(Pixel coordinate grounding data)
Segment Open

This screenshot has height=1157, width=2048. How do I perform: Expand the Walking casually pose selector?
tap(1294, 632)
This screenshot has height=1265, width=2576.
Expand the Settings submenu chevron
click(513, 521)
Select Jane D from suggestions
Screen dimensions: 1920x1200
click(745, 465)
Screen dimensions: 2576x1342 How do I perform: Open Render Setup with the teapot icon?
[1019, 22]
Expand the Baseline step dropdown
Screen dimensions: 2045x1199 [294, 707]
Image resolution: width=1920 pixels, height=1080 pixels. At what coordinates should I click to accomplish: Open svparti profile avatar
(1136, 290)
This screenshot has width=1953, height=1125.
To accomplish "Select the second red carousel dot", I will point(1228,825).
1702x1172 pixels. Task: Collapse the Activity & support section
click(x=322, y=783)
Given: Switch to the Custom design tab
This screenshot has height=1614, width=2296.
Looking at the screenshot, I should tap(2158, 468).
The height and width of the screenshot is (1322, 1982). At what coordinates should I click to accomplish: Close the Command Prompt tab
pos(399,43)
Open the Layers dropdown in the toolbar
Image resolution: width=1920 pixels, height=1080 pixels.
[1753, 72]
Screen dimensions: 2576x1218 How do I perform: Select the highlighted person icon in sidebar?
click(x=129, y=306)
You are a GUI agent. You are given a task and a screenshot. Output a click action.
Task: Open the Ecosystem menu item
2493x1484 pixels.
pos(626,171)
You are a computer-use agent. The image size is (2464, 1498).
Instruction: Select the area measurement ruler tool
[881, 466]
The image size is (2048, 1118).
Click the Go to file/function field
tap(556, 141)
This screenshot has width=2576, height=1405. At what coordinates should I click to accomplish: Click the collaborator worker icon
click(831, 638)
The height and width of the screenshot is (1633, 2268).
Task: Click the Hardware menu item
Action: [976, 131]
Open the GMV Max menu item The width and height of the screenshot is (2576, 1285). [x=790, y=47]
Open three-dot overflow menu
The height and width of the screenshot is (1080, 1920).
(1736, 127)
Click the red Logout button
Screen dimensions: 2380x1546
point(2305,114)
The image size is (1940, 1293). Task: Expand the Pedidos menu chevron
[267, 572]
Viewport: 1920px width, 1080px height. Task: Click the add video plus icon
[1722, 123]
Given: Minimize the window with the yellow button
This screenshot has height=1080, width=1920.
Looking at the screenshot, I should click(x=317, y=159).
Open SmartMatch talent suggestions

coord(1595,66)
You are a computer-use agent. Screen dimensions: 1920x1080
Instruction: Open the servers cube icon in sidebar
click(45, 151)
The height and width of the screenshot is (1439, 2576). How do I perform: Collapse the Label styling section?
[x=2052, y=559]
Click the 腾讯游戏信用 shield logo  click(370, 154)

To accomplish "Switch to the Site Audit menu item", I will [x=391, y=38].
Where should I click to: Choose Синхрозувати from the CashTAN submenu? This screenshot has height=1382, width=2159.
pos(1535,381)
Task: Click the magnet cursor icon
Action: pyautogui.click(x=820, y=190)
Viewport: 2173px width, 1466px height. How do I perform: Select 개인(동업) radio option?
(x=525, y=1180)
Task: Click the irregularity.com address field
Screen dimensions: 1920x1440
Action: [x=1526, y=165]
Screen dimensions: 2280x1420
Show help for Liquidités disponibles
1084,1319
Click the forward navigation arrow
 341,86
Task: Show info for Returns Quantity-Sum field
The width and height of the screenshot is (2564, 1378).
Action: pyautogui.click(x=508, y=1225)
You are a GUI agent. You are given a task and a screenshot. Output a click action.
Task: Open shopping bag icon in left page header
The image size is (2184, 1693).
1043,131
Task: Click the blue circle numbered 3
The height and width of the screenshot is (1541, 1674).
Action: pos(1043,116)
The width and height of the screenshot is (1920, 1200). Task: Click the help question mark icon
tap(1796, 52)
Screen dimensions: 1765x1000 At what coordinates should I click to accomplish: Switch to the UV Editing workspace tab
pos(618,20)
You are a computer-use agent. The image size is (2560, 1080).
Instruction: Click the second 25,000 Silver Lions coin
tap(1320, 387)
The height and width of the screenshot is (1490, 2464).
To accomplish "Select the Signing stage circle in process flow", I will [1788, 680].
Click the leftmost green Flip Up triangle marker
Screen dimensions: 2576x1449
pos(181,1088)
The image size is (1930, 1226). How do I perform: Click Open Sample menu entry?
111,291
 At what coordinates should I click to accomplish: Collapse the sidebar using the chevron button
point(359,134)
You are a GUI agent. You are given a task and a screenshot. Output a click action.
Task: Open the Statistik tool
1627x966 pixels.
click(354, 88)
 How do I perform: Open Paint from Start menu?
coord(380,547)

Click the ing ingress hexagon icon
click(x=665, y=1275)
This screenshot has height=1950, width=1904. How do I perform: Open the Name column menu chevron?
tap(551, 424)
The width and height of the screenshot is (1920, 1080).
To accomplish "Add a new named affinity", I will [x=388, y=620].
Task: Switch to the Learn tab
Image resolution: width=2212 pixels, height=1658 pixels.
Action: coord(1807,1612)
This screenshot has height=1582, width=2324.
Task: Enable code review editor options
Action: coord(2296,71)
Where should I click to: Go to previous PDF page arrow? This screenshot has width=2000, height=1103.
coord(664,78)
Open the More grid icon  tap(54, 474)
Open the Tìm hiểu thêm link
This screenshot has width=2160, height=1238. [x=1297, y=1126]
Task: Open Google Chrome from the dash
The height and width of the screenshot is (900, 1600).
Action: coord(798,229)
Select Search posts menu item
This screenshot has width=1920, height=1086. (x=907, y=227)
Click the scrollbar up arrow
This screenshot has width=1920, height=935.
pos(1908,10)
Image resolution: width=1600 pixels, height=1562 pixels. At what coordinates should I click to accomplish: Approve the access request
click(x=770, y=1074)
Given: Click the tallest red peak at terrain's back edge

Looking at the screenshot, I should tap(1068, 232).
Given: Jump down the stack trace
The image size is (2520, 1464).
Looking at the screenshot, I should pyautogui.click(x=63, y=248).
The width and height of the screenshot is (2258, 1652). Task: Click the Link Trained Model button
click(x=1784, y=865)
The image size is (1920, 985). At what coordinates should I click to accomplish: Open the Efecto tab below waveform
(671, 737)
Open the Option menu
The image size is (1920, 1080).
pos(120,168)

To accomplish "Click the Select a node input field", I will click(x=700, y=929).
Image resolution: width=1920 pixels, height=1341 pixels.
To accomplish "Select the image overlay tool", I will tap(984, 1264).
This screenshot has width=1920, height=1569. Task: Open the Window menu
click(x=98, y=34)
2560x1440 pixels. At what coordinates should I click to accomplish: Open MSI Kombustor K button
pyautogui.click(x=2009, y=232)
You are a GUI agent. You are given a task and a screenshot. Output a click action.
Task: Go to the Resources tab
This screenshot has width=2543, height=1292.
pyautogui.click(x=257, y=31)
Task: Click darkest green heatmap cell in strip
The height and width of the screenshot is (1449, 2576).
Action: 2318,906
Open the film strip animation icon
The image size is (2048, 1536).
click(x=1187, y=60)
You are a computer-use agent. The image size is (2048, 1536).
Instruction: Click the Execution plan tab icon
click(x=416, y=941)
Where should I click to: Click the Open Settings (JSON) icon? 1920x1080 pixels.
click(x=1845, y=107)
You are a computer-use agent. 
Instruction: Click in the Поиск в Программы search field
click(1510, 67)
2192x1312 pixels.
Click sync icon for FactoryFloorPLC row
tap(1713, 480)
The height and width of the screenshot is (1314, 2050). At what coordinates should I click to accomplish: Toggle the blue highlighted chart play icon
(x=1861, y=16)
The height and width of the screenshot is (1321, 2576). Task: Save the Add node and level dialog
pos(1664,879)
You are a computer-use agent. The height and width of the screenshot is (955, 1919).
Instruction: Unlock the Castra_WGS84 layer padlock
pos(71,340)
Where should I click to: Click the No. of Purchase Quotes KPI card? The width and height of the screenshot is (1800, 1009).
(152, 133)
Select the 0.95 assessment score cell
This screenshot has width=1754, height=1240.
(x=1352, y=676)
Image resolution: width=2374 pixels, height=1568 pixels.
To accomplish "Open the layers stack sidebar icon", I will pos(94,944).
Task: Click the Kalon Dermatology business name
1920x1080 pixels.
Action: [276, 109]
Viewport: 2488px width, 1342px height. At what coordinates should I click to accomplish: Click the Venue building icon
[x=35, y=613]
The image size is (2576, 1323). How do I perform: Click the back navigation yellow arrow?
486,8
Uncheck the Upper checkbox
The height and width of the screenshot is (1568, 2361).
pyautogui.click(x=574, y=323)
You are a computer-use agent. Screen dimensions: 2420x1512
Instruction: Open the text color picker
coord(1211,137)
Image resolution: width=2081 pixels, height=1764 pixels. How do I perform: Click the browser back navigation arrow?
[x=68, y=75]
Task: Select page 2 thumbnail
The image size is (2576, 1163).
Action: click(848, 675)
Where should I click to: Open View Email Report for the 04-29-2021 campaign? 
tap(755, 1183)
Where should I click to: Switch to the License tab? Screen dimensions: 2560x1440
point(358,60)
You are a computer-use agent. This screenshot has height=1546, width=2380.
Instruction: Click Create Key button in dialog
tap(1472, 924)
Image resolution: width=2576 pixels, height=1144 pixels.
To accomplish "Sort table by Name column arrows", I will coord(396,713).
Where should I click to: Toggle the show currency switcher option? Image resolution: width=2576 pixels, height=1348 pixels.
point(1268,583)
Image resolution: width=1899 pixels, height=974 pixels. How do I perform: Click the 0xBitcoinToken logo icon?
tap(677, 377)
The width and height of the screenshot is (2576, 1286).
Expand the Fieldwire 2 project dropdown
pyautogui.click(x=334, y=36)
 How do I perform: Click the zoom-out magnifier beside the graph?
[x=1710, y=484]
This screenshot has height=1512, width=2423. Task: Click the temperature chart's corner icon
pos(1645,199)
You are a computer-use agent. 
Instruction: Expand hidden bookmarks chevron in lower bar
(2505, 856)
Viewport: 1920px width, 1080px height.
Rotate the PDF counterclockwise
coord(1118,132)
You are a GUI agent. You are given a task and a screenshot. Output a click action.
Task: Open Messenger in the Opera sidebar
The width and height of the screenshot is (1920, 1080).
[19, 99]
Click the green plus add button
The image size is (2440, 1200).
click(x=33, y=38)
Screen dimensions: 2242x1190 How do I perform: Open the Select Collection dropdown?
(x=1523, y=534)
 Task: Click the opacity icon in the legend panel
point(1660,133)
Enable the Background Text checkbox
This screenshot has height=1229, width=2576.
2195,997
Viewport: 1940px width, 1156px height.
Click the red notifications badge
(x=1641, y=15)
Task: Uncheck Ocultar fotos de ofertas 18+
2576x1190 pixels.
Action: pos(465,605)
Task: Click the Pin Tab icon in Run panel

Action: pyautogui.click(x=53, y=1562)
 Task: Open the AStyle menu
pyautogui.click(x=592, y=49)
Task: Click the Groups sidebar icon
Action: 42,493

Segment Closed

● **Aim of the exercise**
Return all lines in the data that include the word "checkbox".

● **Task response**
Uncheck the Upper checkbox
Enable the Background Text checkbox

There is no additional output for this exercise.